Start of TASK INPUT

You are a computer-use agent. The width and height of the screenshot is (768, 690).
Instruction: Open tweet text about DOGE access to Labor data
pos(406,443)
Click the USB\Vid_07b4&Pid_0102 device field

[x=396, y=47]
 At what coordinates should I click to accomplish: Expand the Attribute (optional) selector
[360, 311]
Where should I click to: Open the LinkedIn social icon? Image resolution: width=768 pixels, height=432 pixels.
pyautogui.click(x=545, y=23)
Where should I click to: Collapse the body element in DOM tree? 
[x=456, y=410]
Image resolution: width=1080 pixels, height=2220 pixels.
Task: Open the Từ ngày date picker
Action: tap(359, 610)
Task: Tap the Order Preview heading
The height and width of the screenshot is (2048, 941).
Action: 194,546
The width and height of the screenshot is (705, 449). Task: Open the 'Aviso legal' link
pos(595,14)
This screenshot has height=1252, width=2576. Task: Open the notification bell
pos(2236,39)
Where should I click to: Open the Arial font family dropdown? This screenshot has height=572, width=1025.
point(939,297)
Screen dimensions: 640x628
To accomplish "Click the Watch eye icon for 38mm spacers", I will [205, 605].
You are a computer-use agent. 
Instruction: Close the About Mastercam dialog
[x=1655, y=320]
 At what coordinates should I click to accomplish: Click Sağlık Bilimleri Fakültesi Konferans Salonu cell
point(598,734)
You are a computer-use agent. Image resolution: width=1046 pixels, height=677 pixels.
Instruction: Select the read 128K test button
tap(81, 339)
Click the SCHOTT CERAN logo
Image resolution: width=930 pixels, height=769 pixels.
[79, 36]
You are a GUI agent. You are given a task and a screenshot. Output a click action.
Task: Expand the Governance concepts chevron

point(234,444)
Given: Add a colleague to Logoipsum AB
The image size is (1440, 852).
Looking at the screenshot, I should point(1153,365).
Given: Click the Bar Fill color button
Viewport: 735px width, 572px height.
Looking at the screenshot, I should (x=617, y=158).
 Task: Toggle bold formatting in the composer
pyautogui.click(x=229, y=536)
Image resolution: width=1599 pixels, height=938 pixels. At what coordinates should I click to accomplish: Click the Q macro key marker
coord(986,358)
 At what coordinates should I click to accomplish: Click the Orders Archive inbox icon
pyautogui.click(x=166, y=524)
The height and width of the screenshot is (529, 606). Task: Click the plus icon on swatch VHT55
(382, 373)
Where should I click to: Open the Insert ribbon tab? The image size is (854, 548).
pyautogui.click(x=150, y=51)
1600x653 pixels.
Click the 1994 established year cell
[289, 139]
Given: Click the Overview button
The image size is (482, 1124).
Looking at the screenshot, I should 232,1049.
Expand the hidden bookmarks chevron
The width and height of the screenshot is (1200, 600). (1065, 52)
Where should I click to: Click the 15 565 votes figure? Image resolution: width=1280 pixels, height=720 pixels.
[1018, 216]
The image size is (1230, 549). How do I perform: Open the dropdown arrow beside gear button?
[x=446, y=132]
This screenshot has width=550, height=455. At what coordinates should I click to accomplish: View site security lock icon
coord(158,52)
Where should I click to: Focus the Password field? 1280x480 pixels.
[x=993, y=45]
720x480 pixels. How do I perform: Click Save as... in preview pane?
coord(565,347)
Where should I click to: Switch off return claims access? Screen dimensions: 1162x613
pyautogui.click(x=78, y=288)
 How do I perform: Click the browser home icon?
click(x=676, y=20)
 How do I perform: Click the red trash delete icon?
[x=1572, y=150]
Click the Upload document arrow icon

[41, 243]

End of TASK INPUT

● **WHAT YOU ARE ASKED TO DO**
Out of the entries, report each line that contains the word "computer".

● **WORKED SOLUTION**
You are a computer-use agent. The width and height of the screenshot is (768, 690).
You are a computer-use agent. 
You are a computer-use agent. Image resolution: width=1046 pixels, height=677 pixels.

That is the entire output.